DATE: WEDNESDAY, March 27, 1991                   TAG: 9103270405
SECTION: EDITORIAL                    PAGE: A7   EDITION: METRO 
SOURCE: CAL THOMAS
DATELINE:                                 LENGTH: Medium


SUPREME COURT

THE SUPREME Court has agreed to consider whether it violates the Constitution for someone to pray at high-school graduation ceremonies, a tradition that began at Harvard in 1642 and at public-school commencement exercises in 1842.

The case the court agreed to decide involves a Rhode Island high school that invited a rabbi to offer an invocation and benediction at a graduation exercise two years ago. A graduating student and her parents filed suit, contending that mentioning God at such an event violated the First Amendment's prohibition against the establishment of religion.

This case differs in several ways from other court battles involving religious expression in public schools. First, no one is forced to attend graduation, as they are the classes that prepare one to graduate. In addition, the graduates are mature enough to make choices about whether they will participate in prayers.

Second, parents and other adults are present at high school graduation, which dilutes any coercive effect one might feel.
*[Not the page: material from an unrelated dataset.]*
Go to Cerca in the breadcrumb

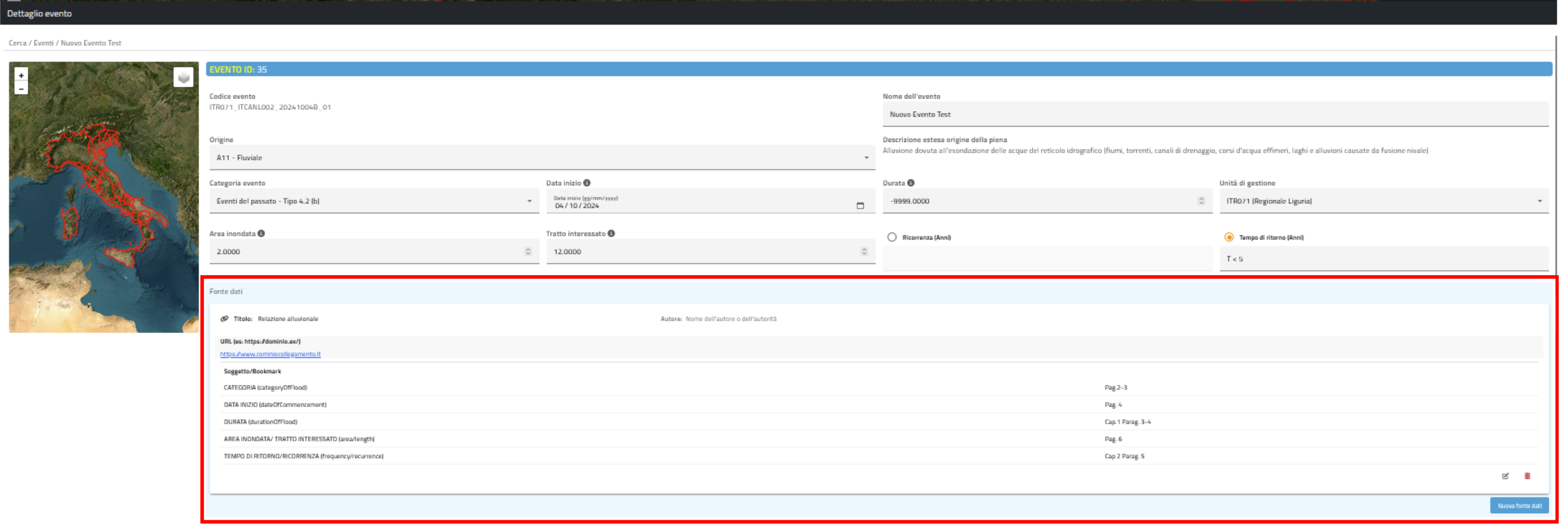coord(18,43)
Third, while there is much debate concerning attempts to establish "politically correct" speech and thinking in academic circles, this case appears designed to establish "spiritually correct" thinking and speech and, therefore, qualifies as censorship.
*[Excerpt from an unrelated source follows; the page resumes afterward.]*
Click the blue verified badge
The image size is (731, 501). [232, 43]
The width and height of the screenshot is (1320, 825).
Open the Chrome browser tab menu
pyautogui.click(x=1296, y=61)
It is doubtful that a student, or anyone else who used God's name in an idiomatic or irreverent way - such as, "Oh God, I never thought this day would come" - would face a court challenge. It seems that only when God is spoken of with reverence and respect do the theological thought police intervene.

As constitutional attorney John Whitehead said (in his book, "The Rights of Religious Persons in Public Education"), "While the tradition of graduation prayers predates the founding of America, there seems to be no evidence that the framers saw such acts as harmful . . . . Thomas Jefferson saw no inconsistency between the doctrine of religious liberty and the practice of prayer at a public school graduation service. One of the earliest `Order of Exercises' for the University of Virginia is dated June 26, 1850. The program lists the order of events, which was to begin with prayer."

In case one thinks this to be an antiquated practice, it also should be noted that at the University of Virginia's annual Founder's Day Celebration to honor Jefferson (who wrote the Virginia Bill for Religious Freedom), the program begins with an invocation.

In a 1983 case concerning whether it was constitutional to pay legislative chaplains with public funds, Chief Justice Warren Burger, writing for the majority, said, "To invoke Divine guidance . . . is not . . . an `establishment' of religion or a step toward establishment; it is simply a tolerable acknowledgement of beliefs widely held among the people of this country." If such logic can apply to state and federal legislators, why not to graduation ceremonies?

Justice Sandra Day O'Connor has written concerning invocations that they tend to "solemniz[e] public occasions . . . express . . . confidence in the future, and encourag[e] what is worthy of appreciation in society."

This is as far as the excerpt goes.